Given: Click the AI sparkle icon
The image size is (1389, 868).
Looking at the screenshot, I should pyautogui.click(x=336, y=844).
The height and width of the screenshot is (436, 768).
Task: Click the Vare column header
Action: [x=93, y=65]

:::::

Problem: Please print the listing exactly, keeping each line as it is.

Result below:
Given: Click the AI sparkle icon
The image size is (1389, 868).
Looking at the screenshot, I should pyautogui.click(x=336, y=844).
The height and width of the screenshot is (436, 768).
Task: Click the Vare column header
Action: [x=93, y=65]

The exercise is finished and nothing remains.